Expecting a perfectly accurate and precise prediction for each experiment you run just isn’t realistic – the context of each online experimentation test is too complex.

Challenge #2: Working with averages

The next challenge is that your CRO team is working with averages – in fact, the averages of averages.

Let’s say you’ve run an excellent website experiment on a specific audience segment – and you experienced a high uplift in conversion rate. 

If you then take a look at your global conversion rate for your entire site, there’s a very good chance that this uplift will be swallowed up in the average data. 

Your revenue wave will have shrunk to an undetectable ripple. And this is a big issue when trying to assess overall conversion rate or revenue uplift – there are just too many external factors to get an accurate picture.

With averages, the bottom line is that you’re shifting an average.
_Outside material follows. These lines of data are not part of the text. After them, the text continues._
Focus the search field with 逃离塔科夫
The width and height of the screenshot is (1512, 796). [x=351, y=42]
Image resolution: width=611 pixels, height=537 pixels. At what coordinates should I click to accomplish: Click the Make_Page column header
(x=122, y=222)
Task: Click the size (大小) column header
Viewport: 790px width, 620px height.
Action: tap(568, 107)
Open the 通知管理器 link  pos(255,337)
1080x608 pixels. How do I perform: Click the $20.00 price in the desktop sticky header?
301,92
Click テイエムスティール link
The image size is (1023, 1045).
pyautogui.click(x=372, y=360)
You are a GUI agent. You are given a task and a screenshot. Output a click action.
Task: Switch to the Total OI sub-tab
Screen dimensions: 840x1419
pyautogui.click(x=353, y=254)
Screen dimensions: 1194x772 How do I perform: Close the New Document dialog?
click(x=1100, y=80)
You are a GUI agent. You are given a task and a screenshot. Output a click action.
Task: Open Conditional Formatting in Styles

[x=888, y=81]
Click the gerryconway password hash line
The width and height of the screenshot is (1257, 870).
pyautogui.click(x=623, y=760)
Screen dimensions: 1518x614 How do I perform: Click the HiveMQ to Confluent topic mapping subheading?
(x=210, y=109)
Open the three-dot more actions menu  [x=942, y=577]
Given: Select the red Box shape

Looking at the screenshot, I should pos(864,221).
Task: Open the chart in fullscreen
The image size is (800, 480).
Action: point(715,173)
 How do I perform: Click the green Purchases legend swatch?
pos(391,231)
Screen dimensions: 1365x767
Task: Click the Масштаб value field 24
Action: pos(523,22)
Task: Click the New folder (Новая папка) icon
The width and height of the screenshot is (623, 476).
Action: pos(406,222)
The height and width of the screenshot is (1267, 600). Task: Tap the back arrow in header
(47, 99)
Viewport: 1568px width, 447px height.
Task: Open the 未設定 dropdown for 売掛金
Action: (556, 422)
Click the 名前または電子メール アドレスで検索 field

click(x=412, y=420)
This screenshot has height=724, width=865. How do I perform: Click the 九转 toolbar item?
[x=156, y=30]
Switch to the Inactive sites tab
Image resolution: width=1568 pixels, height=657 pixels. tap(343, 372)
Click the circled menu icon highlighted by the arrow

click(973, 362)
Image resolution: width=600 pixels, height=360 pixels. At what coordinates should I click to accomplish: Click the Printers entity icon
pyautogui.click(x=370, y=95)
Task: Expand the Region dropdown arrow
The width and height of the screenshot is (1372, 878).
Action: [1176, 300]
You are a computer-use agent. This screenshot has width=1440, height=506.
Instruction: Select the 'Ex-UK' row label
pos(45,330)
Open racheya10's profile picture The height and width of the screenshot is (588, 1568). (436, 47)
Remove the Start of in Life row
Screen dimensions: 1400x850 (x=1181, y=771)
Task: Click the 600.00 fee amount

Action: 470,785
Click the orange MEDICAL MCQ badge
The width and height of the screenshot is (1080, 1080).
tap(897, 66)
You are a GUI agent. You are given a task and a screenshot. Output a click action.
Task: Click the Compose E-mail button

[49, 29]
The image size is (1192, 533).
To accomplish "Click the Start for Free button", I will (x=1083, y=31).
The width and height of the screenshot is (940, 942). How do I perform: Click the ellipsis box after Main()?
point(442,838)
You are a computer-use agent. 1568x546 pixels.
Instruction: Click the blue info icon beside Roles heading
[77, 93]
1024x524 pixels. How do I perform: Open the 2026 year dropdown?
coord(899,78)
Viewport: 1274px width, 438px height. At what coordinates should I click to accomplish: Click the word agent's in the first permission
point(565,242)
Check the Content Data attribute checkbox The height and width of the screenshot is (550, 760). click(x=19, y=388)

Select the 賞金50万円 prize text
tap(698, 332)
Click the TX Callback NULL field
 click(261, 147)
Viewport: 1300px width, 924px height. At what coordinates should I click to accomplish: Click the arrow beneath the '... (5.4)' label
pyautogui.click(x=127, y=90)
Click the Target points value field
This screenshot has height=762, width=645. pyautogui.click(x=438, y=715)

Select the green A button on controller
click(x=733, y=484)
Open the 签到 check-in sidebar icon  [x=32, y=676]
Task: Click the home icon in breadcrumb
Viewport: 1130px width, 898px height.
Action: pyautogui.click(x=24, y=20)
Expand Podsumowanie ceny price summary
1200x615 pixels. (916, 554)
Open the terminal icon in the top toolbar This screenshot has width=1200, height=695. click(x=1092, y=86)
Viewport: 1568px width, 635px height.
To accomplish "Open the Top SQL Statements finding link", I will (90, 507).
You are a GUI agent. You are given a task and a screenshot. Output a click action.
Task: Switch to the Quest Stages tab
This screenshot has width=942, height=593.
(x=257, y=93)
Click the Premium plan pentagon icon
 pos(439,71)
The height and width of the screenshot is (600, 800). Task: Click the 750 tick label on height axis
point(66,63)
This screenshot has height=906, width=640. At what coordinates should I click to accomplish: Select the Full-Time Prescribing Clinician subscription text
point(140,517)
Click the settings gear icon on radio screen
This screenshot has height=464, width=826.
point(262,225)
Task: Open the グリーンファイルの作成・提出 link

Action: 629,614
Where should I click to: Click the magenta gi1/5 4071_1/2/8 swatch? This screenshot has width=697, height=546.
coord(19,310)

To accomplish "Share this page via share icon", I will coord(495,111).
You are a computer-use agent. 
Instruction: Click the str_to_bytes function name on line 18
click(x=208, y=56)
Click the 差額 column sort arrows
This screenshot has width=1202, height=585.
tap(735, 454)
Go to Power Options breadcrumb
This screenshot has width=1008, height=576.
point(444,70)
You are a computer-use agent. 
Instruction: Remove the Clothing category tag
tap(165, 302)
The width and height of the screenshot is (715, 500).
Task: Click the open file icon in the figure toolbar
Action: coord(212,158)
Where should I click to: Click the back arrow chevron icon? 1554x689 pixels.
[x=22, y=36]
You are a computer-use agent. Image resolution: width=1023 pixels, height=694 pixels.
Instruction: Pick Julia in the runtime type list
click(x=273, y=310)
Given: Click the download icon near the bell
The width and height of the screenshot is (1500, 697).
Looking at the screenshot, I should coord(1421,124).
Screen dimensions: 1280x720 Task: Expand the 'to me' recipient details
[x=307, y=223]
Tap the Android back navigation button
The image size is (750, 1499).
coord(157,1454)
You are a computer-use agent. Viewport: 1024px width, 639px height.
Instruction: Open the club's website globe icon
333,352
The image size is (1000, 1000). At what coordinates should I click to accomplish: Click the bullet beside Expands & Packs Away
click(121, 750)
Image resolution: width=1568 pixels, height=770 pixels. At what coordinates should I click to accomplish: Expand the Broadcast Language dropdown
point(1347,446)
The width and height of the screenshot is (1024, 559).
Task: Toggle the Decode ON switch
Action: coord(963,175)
Averages make it very difficult to get a clear understanding. 

On average, an average customer, exposed to an average A/B test will perform… averagely

Challenge #3: Multiple tests

The third challenge of ROI expectations happens when you want to run multiple online experiments at one time and try to aggregate the results. 

Again, it’s tempting to run simple math equations to get a clear-cut answer for your gain, but the reality is more complicated than this. 

Grouping together multiple experiments and the results of each experiment will provide you will blurred results

This makes ROI calculations for experimentation a nightmare for those simultaneously running tests. Keeping experiments and their respective results separate is the best practice when running multiple tests.

Should it always be “revenue first”?

Is “revenue first” the best mentality? When you step back and think about it, it doesn’t make sense for conversion optimizers to expect revenue gain, and only revenue gain, to be the primary indicator of success driving their entire experimentation program.

What would happen if all businesses always put revenue first?

That would mean no free returns for an e-commerce site (returns don’t increase gain!), no free sweets in the delivery packaging (think ASOS), the most inexpensive product photographs on the site, and so on.

If you were to put immediate revenue gain first – as stakeholders so often want to do in an experimentation context – the implications are even more unsavory. 

Let’s take a look at some examples: you would offer the skimpiest customer service to cut costs, push ‘buy now!’ offers unendingly, discount everything, and forget any kind of brand loyalty initiatives. Need we go on?

In short, focusing too heavily on immediate, clearly measurable revenue gain inevitably cannibalizes the customer experience. And this, in turn, will diminish your revenue in the long run.

What should A/B testing be about?

One big thing experimenters can do is work with binomial metrics

Avoid the fuzziness and much of the complexity by running tests that aim to give you a yes/no, black or white answer.

binomial metrics examples

Likewise, be extremely clear and deliberate with your hypothesis, and be savvy with your secondary metrics: Use experimentation to avoid loss, minimize risk, and so on.

But perhaps the best thing you can do is modify your expectations

Instead of saying, experimentation should unfailingly lead to a clear revenue gain, each and every time, you might want to start saying, experimentation will allow us to make better decisions.

Good experimentation model

These better decisions – combined with all of the other efforts the company is making – will move your business in a better direction, one that includes revenue gain.

The ROI of experimentation theory

With this in mind, we can slightly modify the original theory of the ROI of experimentation:

The ROI of experimentation is difficult to achieve and should be contextualized for different stakeholders and businesses. We should not move completely away from a dollar sign way of thinking, but we should deprioritize it. “Revenue first” is not the best mentality in all cases- especially in situations as complex as calculating the ROI of experiments.